4.1. Strengths of the Study

The majority of studies were conducted in the USA, with relatively small sample sizes, and involved males primarily, thus limiting the generalizability of the results to the broader firefighting population. The narrative review involved an iterative process of checking and cross-checking in order to ensure a narrative review of the highest quality and rigour. The quality assessment process started with the identification of the search terms and constructing the search string that was database specific, and ended with the data extraction and interpretation of the findings.

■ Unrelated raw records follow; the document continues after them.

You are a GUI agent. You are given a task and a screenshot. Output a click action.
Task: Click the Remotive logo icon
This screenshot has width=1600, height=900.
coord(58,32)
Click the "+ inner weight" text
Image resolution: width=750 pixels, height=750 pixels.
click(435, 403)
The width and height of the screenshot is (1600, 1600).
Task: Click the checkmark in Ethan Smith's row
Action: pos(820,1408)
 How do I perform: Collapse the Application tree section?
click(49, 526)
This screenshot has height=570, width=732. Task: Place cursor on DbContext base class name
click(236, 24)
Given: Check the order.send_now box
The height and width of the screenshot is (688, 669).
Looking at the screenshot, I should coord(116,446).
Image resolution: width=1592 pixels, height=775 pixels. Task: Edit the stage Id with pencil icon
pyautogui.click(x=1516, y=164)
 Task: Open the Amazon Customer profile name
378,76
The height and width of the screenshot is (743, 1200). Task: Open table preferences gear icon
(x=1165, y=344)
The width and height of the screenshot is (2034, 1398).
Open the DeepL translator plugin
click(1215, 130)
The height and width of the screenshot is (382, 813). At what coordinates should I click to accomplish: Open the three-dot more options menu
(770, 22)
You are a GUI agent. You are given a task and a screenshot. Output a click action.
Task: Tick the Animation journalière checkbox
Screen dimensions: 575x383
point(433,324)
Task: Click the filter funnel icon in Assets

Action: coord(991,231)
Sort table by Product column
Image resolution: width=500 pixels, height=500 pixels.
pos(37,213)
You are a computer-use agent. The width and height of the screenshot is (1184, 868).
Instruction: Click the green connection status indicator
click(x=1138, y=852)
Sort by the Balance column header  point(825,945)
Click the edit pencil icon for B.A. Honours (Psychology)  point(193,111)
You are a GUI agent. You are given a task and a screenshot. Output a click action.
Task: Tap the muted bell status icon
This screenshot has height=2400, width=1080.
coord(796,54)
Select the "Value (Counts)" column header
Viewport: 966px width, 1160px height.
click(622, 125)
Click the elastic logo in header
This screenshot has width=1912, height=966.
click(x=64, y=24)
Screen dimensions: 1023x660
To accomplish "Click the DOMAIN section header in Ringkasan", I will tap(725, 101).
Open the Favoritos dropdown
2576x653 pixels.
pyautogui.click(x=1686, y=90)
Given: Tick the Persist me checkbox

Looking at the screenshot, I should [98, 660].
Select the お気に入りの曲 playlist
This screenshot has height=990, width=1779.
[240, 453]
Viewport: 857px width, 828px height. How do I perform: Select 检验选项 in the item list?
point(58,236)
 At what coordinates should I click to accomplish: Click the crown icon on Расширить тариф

4.2. Limitations of the Study

The limited number of electronic databases searched and that only articles in English and in full-text were considered for selection are limitations to the current literature review. There were no qualitative studies included in the current study and, therefore, only quantitative studies were used. No critical appraisal or risk of bias tools were used to grade the included studies, however, the authors attempted to maintain methodological transparency and rigor throughout the review process.

5. Conclusion

Cardiovascular disease risk factors and physical fitness were the most frequently studied areas in firefighters and were significantly related. Cardiovascular disease risk factors were significantly related to cardiorespiratory fitness in firefighters, particularly age, obesity hypertension, dyslipidaemia, cigarette smoking, and physical inactivity. In addition, physical fitness, especially cardiorespiratory fitness, was found to be significantly related to overall occupational performance. Certain CVD risk factors were significantly related to musculoskeletal health, and in particular, obesity and cigarette smoking. Cardiovascular risk factors, such as obesity and age were significantly related to worse occupational performance. Musculoskeletal health, in relation to occupational performance, is understudied; however, the results indicated that poor musculoskeletal health was related to work and performance limitations. Overall, the research indicated that aged, obese, and unfit firefighters who smoked cigarettes and were physically inactive were at the highest risk for CVD and musculoskeletal health complications, and produced unsatisfactory occupational performance. Moreover, most CVD risk factors were related to low levels of physical fitness. Due to limited research, significant gaps still remain in the literature and, in particular, regarding the relationship between musculoskeletal health and occupational performance. In addition, firefighters are understudied in developing countries, and, in particular, African countries.

5.1. Recommendations

More research should be conducted investigating the relationship between CVD risk factors and occupational performance, between musculoskeletal health and physical fitness, and between musculoskeletal health and occupational performance. In addition, females were underrepresented in many of the studies and, therefore, more research involving female firefighters should be conducted. The majority of studies on firefighters were conducted in developed countries and the results cannot be generalized to firefighters in developing countries. Consequently, more research is needed in developing countries to provide a more holistic view of firefighters globally. This will inform policy makers, as well as fire departments on the most significant factors influencing occupational performance in both developed and developing countries. There is a need by the fire services to implement corrective intervention strategies early, such as educational and lifestyle modification programmes, including physical training regimes designed to address the high prevalence of CVD, musculoskeletal disorders, and complaints, and the low levels of physical fitness amongst the majority of firefighter and, thereby, attempt to reduce the elevated morbidity and mortalities rates in the fire services, globally.

Data Availability

This is a review article and, therefore, no direct data will be available.

Conflicts of Interest

The authors have no conflicts of interest.

Acknowledgments

The Ryoichi Sasakawa Young Leaders Fellowship Fund (Sylff) Program (Grant number: N/A) and the National Research Foundation (NRF) (Grant number: 141282).